If you look at the definition of gnosticus, it says "able to discern"... well able to discern what? the names of things? ie, the ability to identify one thing from another? This is what light allows us to do. In darkness, nothing is distinguishable, but with light, things are differentiable, and in Islam we are taught that knowledge IS a light. So, is this what knowledge is at the most basic level, the ability to identify?

If you look at the two approaches at education: Traditional islamic education, and the western way, one striking difference is how for the former memorization is so heavily stressed, and in the latter it is more about learning how to process stuff.

At the end of several years of western education, one realizes that they really don't KNOW too many things, but have a very strong ability to process stuff. After a traditional islamic education, people actually know a lot of things, but often (nowadays) can't really process as much -- which, of course, wasn't always the case, eg. the formulation of usul al fiqh over a thousand years ago, and the generations that have developed it.

It's like nouns versus verbs: In arabic ALL words are nouns, verbs, or particles.

- Nouns are independent of time.
- Verbs are dependent of time.
- particles have no meaning in and of themselves (like at, in, with, of, etc).

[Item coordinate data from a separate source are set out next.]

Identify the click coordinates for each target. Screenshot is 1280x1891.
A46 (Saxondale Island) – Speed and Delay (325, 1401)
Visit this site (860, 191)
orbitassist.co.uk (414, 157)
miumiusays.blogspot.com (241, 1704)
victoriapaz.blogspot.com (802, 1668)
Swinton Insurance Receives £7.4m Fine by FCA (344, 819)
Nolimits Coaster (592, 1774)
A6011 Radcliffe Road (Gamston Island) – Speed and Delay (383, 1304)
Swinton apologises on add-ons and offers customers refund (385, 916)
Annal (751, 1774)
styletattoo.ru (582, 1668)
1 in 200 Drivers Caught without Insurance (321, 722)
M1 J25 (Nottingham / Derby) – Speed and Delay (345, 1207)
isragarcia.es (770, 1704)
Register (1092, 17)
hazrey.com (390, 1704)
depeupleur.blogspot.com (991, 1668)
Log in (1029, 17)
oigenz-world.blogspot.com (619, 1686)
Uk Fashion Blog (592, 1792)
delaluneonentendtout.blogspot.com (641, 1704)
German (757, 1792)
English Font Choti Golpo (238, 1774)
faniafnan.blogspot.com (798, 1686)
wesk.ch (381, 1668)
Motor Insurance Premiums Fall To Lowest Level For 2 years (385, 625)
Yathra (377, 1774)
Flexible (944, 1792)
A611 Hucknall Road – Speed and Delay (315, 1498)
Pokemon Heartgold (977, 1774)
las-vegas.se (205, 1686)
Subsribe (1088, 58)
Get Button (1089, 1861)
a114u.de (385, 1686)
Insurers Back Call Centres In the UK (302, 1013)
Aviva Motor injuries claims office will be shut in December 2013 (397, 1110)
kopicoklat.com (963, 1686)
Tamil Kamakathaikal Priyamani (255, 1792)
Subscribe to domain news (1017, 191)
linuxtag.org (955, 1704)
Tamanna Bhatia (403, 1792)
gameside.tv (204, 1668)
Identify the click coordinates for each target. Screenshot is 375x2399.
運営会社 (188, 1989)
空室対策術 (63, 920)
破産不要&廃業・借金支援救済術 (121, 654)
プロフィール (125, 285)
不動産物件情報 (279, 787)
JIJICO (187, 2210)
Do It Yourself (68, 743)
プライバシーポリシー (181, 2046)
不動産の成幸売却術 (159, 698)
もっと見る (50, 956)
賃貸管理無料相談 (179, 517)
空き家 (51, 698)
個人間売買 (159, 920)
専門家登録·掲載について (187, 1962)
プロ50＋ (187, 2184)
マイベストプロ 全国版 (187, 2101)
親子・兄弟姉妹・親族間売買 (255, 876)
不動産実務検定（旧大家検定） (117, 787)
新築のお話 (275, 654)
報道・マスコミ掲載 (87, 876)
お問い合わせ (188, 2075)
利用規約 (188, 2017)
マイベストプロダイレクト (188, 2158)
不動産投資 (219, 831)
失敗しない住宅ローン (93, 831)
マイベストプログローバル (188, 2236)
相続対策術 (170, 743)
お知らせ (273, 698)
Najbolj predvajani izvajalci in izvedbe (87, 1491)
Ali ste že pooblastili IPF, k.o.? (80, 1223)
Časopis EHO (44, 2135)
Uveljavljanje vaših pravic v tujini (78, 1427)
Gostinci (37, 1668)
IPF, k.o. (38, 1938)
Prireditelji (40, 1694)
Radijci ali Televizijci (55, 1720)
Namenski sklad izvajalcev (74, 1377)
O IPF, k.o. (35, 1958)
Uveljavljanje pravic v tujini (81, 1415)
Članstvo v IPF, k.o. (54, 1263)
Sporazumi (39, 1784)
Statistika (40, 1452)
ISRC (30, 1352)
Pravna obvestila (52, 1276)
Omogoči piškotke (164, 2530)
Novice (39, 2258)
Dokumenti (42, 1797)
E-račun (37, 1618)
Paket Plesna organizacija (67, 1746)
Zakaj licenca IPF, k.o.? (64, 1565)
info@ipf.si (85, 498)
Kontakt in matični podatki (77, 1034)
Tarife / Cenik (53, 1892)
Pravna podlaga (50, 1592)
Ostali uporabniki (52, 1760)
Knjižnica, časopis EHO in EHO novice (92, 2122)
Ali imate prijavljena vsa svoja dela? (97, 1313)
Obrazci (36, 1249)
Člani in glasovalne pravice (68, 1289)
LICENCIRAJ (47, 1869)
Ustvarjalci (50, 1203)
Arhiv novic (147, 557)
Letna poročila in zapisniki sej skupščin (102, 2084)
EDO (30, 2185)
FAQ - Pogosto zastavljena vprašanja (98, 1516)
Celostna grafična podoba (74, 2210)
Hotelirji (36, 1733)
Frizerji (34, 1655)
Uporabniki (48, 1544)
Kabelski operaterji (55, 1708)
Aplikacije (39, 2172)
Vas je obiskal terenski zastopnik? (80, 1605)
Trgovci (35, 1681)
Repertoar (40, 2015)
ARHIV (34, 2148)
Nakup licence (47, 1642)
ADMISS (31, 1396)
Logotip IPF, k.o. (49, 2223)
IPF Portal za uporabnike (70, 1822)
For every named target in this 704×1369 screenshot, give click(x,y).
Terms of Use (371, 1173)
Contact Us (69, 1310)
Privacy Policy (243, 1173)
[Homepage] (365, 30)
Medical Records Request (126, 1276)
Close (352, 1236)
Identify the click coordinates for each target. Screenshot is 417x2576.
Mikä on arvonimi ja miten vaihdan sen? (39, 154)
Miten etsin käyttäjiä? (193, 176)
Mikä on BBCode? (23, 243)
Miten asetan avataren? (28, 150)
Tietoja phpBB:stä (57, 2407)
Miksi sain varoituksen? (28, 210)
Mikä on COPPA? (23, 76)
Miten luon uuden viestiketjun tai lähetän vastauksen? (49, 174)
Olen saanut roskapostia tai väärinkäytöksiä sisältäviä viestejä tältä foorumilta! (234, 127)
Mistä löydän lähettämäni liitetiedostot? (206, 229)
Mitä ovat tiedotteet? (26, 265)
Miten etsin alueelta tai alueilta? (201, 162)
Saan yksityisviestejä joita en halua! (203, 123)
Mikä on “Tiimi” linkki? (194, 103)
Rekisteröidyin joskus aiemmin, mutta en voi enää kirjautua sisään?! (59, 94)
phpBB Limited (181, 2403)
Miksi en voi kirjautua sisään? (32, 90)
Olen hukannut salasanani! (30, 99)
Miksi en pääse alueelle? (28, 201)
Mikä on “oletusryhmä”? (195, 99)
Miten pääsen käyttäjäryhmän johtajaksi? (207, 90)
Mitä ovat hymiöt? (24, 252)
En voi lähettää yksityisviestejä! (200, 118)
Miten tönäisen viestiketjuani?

So is knowledge primarily a matter of learning nouns -- learning how to differentiate one thing from another, or how to process things.... or is it both? They are of course both creations of Allah -- Allah has created us and all that we do.... but what is knowledge?

And the idea that "Knowledge is a Light," is very interesting, because light is dual-natured: It behaves both as a wave, and as a particle. My physics book in high school described it as a "wavicle". Maybe knowledge is the same way: it is the ability to identify things, and the ability to process things. Allahu 'Alam.

I dunno why I'm sointrigued by this root. Studying the underpinnings of knowledge itself is really enjoyable..."metaknowledge" ... i probably sound kind of insane right now, haha.